◆ **ABOUT THIS TASK**
Using the entries that follow, write out the line containing "The width and height of the screenshot is (507, 371).", the line containing "Given: Click the light", and every line between them, exactly and nothing else.
· · · · · · ·
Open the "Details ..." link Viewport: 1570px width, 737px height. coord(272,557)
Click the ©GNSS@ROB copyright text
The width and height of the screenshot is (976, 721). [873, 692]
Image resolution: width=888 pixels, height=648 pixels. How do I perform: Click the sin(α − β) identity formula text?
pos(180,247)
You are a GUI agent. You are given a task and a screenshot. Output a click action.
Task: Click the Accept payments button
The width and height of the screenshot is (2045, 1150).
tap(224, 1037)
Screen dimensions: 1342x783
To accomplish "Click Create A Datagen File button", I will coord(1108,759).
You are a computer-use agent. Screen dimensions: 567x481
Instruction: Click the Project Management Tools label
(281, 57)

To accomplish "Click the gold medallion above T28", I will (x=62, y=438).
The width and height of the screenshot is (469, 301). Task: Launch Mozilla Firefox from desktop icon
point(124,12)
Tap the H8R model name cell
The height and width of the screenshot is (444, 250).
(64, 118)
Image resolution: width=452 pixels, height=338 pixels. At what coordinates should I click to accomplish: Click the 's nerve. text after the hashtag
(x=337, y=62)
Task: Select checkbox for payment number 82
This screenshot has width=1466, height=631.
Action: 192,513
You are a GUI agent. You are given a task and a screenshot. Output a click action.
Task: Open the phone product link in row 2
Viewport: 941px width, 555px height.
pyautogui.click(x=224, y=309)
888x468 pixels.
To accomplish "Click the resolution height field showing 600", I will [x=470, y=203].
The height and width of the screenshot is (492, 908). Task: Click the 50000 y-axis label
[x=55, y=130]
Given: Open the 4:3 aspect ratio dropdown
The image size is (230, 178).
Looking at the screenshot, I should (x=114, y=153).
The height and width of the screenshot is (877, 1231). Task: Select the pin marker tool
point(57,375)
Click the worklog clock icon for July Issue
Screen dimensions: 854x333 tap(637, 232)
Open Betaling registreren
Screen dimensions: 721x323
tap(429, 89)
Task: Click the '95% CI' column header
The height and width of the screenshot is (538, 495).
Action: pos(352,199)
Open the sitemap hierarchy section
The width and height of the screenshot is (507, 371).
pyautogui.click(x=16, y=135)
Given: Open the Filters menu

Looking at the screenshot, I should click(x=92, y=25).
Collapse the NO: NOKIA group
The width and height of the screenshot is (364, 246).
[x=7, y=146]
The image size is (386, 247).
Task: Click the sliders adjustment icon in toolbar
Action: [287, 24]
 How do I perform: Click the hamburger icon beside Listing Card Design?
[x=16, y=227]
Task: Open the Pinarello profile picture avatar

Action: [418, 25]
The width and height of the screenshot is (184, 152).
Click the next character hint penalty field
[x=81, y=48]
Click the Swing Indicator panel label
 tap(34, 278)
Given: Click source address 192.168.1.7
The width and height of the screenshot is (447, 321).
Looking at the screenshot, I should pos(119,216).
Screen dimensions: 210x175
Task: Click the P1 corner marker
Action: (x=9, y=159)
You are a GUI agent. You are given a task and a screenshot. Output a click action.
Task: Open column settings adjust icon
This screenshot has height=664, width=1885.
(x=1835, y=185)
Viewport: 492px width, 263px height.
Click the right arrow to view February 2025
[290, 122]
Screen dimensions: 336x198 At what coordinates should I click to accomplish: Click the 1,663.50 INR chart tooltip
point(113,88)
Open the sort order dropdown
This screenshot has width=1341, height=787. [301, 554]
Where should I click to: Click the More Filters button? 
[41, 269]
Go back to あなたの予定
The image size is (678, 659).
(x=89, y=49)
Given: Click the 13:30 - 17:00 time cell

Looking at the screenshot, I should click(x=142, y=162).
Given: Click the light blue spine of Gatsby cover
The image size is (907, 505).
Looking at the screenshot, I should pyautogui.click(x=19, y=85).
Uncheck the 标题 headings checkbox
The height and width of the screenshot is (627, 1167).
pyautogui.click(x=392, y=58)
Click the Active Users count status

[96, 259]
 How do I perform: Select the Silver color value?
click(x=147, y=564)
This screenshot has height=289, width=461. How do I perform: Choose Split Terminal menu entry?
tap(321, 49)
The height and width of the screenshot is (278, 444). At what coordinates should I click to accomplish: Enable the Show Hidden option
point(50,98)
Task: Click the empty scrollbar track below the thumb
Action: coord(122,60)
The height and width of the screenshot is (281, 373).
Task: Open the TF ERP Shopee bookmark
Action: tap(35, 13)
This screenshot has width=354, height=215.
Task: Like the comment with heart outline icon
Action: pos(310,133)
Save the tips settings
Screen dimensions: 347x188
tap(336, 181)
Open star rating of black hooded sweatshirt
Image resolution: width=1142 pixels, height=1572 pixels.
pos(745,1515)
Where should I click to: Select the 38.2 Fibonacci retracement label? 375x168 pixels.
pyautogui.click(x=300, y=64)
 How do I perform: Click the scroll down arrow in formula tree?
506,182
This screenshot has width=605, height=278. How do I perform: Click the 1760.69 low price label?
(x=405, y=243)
· · · · · · ·
◆ **RESULT BELOW**
The width and height of the screenshot is (507, 371).
pyautogui.click(x=16, y=135)
Given: Open the Filters menu

Looking at the screenshot, I should click(x=92, y=25).
Collapse the NO: NOKIA group
The width and height of the screenshot is (364, 246).
[x=7, y=146]
The image size is (386, 247).
Task: Click the sliders adjustment icon in toolbar
Action: [287, 24]
 How do I perform: Click the hamburger icon beside Listing Card Design?
[x=16, y=227]
Task: Open the Pinarello profile picture avatar

Action: [418, 25]
The width and height of the screenshot is (184, 152).
Click the next character hint penalty field
[x=81, y=48]
Click the Swing Indicator panel label
 tap(34, 278)
Given: Click source address 192.168.1.7
The width and height of the screenshot is (447, 321).
Looking at the screenshot, I should pos(119,216).
Screen dimensions: 210x175
Task: Click the P1 corner marker
Action: (x=9, y=159)
You are a GUI agent. You are given a task and a screenshot. Output a click action.
Task: Open column settings adjust icon
This screenshot has height=664, width=1885.
(x=1835, y=185)
Viewport: 492px width, 263px height.
Click the right arrow to view February 2025
[290, 122]
Screen dimensions: 336x198 At what coordinates should I click to accomplish: Click the 1,663.50 INR chart tooltip
point(113,88)
Open the sort order dropdown
This screenshot has width=1341, height=787. [301, 554]
Where should I click to: Click the More Filters button? 
[41, 269]
Go back to あなたの予定
The image size is (678, 659).
(x=89, y=49)
Given: Click the 13:30 - 17:00 time cell

Looking at the screenshot, I should click(x=142, y=162).
Given: Click the light blue spine of Gatsby cover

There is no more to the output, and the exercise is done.